2023年4月13日木曜日

ヨハネvsヘロデ

 それから二人はいよいよヘロデの宮殿に赴きます。ヘロデの容貌がこんなふうに描写されてます。ちょっと失礼して

 かれは黒々とした豊かな髭をたくわえていた。だがその眼は真心というようなものを少しも湛えてはいなかった。鷲のように鋭い目は、むしろ狡猾な性格を表していた。鋭く曲がった鉤鼻は、何事も嗅ぎ漏らすまいとするかのように鼻孔を膨らませていた。

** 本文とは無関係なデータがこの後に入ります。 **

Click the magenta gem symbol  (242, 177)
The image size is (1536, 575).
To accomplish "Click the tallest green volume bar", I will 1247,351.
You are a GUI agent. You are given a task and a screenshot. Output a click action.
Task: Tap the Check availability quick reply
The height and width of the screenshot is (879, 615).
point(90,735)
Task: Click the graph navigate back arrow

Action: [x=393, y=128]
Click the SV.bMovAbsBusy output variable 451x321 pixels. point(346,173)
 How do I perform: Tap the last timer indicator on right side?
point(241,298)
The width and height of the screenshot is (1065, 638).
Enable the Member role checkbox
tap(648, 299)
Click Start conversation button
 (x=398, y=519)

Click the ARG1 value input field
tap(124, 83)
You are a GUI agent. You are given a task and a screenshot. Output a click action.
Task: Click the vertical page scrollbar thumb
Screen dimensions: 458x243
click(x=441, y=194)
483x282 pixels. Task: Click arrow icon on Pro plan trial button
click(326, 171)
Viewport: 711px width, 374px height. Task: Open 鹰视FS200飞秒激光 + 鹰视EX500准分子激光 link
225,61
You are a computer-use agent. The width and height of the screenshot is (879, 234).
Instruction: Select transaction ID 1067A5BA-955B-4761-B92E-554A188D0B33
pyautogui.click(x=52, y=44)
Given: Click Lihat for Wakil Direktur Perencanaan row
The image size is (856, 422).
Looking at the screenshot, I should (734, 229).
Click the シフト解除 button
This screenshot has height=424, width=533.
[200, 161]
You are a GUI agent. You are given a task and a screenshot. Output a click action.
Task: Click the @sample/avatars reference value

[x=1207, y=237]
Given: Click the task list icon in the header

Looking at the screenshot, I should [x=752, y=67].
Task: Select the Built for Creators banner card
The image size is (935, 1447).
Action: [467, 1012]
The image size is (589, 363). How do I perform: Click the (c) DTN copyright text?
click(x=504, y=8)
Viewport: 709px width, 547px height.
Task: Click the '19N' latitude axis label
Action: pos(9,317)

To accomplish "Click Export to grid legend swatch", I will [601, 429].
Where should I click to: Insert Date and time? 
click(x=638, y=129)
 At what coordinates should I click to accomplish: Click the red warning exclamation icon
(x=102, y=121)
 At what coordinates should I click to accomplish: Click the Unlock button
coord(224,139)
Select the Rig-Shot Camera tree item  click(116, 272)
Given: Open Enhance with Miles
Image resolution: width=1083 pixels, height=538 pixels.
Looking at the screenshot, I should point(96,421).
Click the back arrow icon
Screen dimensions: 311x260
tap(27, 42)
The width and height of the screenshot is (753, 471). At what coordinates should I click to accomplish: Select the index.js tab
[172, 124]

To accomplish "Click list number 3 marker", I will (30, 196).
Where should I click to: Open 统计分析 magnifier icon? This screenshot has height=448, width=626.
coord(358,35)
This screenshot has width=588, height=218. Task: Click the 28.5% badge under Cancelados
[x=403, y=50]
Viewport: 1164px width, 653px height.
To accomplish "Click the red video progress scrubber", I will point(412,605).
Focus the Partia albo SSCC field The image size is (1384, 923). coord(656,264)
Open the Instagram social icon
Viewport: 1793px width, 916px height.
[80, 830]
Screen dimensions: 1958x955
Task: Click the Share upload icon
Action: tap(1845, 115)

 悪役の人相ですね。さて、いよいよヨハネとヘロデの対決です。
 ヘロデはヨハネを尊大な態度で迎えます。ヨハネは歯に衣着せぬ言葉の刃でヘロデの不倫を責めます。さすがのヘロデも白を切りとおすことはできません。そこでこんな泣き言(ヘロデは気づいてないようですけど)を言います。「女を愛したこともないおまえに何がわかるというのだ。……おれとてどれほど苦しんだことか、おまえなどにはわかるまい」
 これってダメ男のセリフですよね。勝手にしなさい、って呆れます。だからヨハネに「おもえはそれでも領主か」って突っ込まれるんです。
 そう言われてヘロデは怒り出します。そして部下に命じてヨハネを逮捕させます。でもこれってヨハネが仕掛けたことかもしれません。きっとこれも「神の筋書き」なんでしょう。